I wake slowly, face-down, stretching my legs, cupping my toes over the end of the bed, feeling my calf muscles pull and retract. My head is lying flat, on 400 thread count white sheets. I am facing left, the breeze from my open window setting across my face, the window's linen blind pulsing steadily in the same breeze.

I spread my right arm out feeling the empty space in my bed. My heart sinks.

There has never been anyone in this space, but I still feel the void all the same. My bed has never been shared, I have never been cuddled too tightly, or felt the aching space of an evening argument which keeps two hearts and bodies apart. I have never had to fight anyone for the covers and when I am cold, I am cold alone.

I stretch my left arm out, toward the window, rest my hand on the screen. My heart breaks a little more every day. It breaks itself and heals itself, and it does it all under the watchful, loving eye of God, so I am not alone, though I feel alone.

I used to worry I would not be married by 24. Then I worried I would not be married by 29. Now I worry I will never come to terms with always being alone. It is a hard thing to share one's bed with no one and it is a hard thing to wake every morning feeling more undesirable than the night before.

Friends think they are consoling when they say marriage is hard work (who among us thinks it is not?) or when they complain that she steals all the covers or he snores or she likes to cuddle and he only like sex. They think this is consoling.

But it is not.

Because the night comes slowly, every blessed day, like the poet, Richard Wilbur, said, a punctual rape, same in, same out; but morning comes quickly and I spread my arm across this empty space feeling aloneness more than ever before.

Fabs Harford wrote about Fasting from Intimacy and this resonates in me because there is no monster inside of me more ravenous than the one who craves intimacy. I lean across the table in loud restaurants and ask hard questions. I hug tightly without discretion or discrimination. I touch the hands and shoulders of people I love, and sometimes barely know. I lean in. I do this because I am starving for intimacy and I am unafraid of that monster. I know he can kill me. But I know I will starve without his hunger.

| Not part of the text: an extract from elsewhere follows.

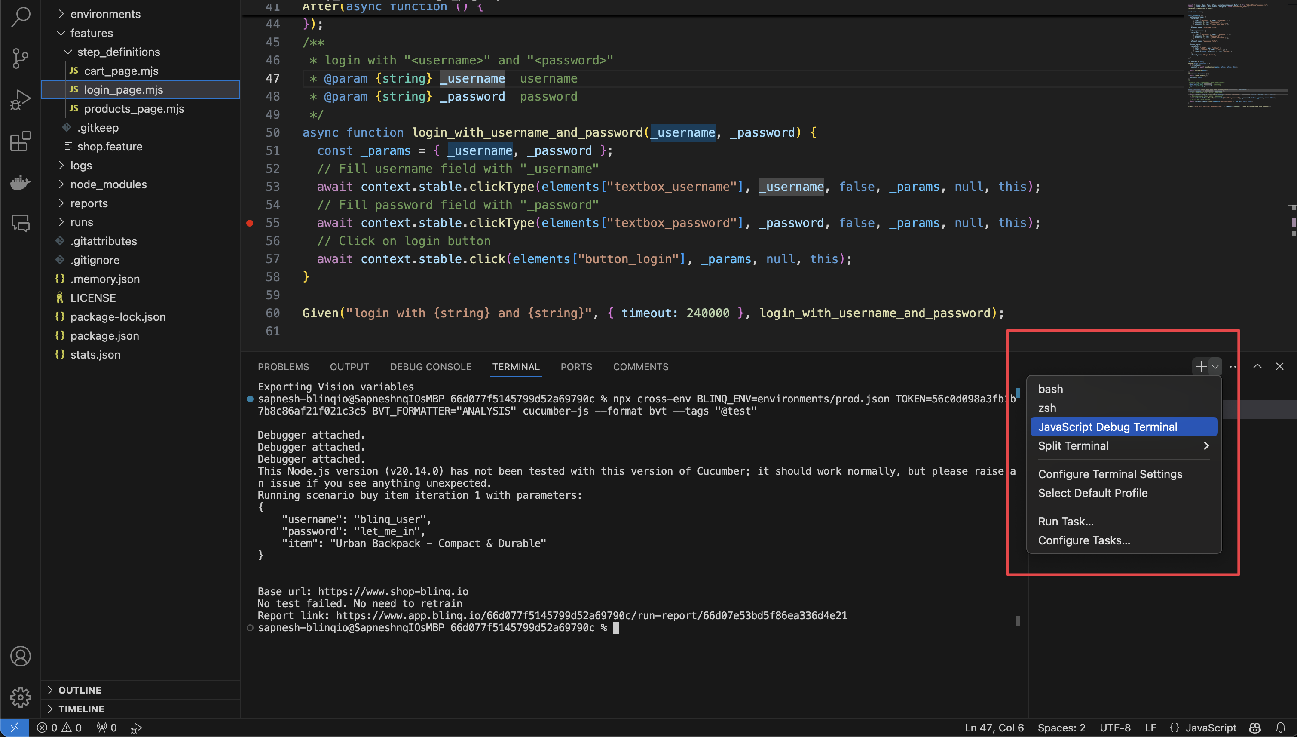Screen dimensions: 1297x737
Task: Select JavaScript Debug Terminal menu entry
Action: point(1107,427)
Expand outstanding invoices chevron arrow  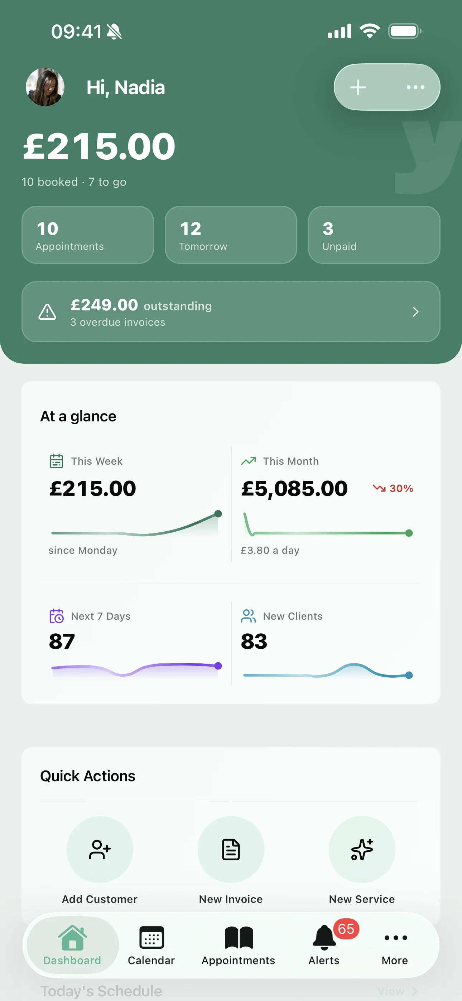415,312
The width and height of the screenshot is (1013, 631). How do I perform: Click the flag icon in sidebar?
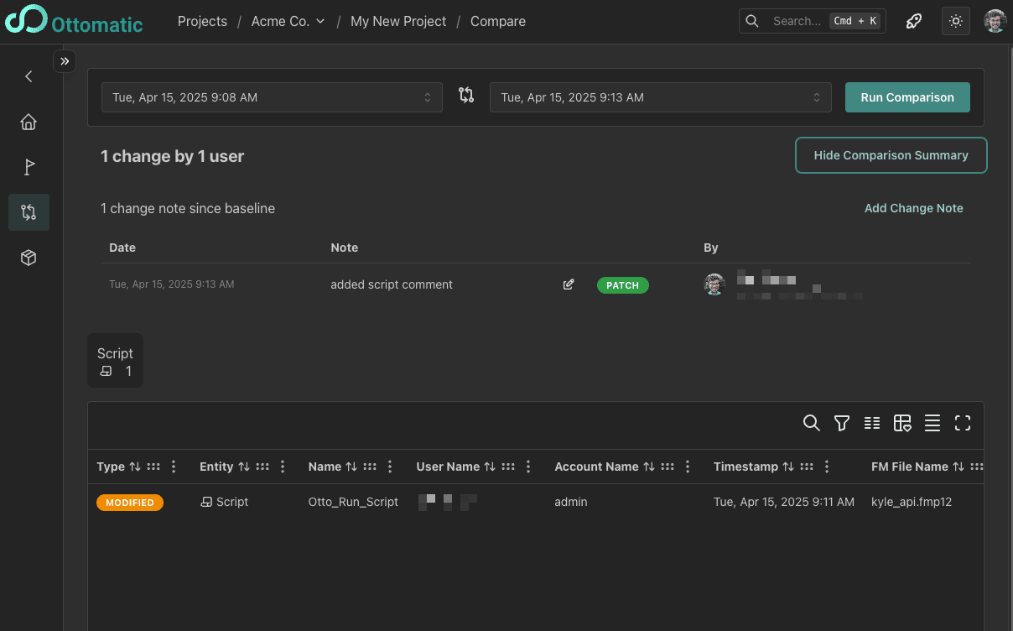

Singleness is a beautiful thing and when I take account of the past decade I see a faithfulness to its beauty in my life in a way that only comes from grace, but I also see a succession of tiny funerals every step of the way. A cemetery full of them. Adventures I have had alone. Mornings I have woken alone. Moments I have reveled in alone. Each one bringing joy in its experience and mourning in its completion.

Life is meant to be shared and marriage is not the only way to share life, I know this, but the mystery of two flesh becoming one is a mingling that cannot be known by me, with my bed all to myself, 400 thread count sheets, open window, and quiet morning. And I mourn this.

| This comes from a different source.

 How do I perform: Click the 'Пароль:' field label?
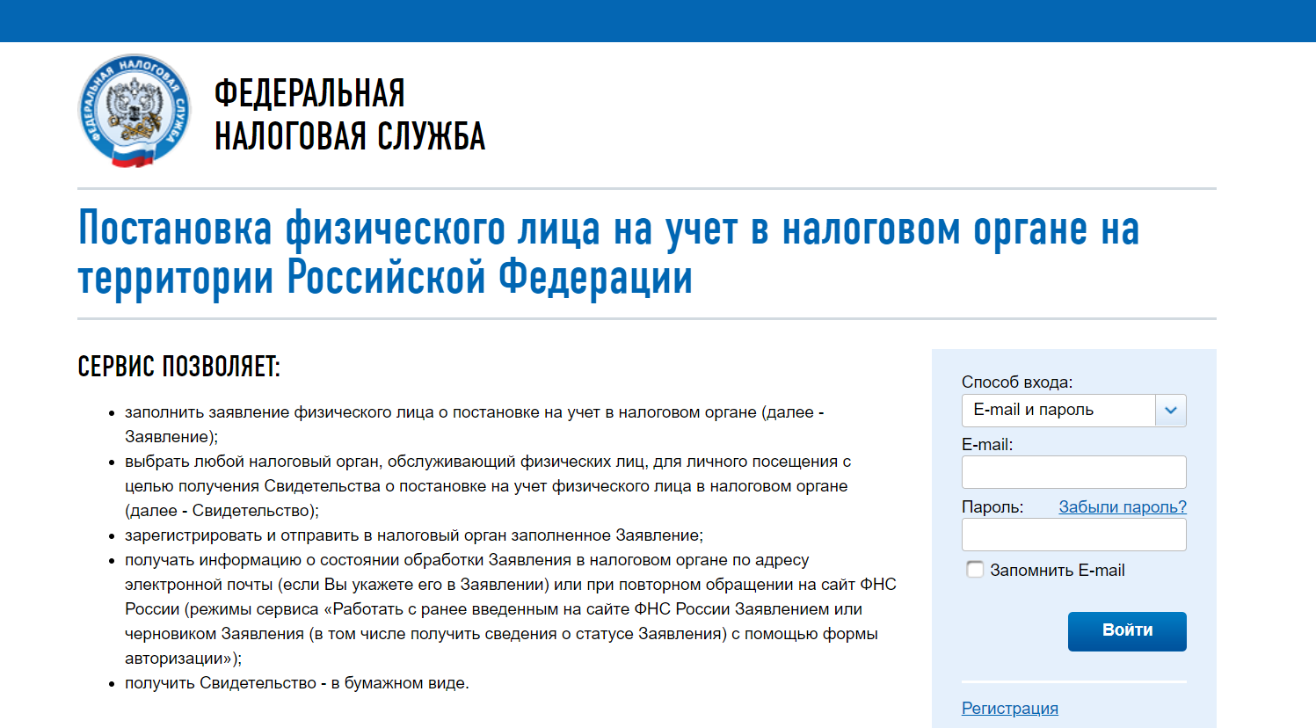992,507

Tim Keller preached a sermon called Jesus, Lord of the Wine, and he teaches how Christ is the Lord of the wedding feast, how His first miracle was in a wedding, turning water into wine and how this is a sign to us that He is for our joy. And not just our eventual joy, as the old Calvinists would have us believe, but for our present joy, our joy here on earth, in empty beds, empty hearts, and single flesh.

I meditate on this morning before I break my night's fast.

The hunger in my belly a reminder that there is a feast before me, whether it is the feast I envision for my life or not, it is a feast that brings joy somehow and in some way. And there are mornings when it will be hard, like this one. There will be nights when my fast from intimacy is painful and I shake my fist at God, or ignore Him altogether.

But He is for my joy and joy is there too, in the song of birds outside my window, the Roman blind shivering in the breeze, and the 400 thread count sheets, covers all to myself. There is joy thereβ€”a small, but ebbing joy.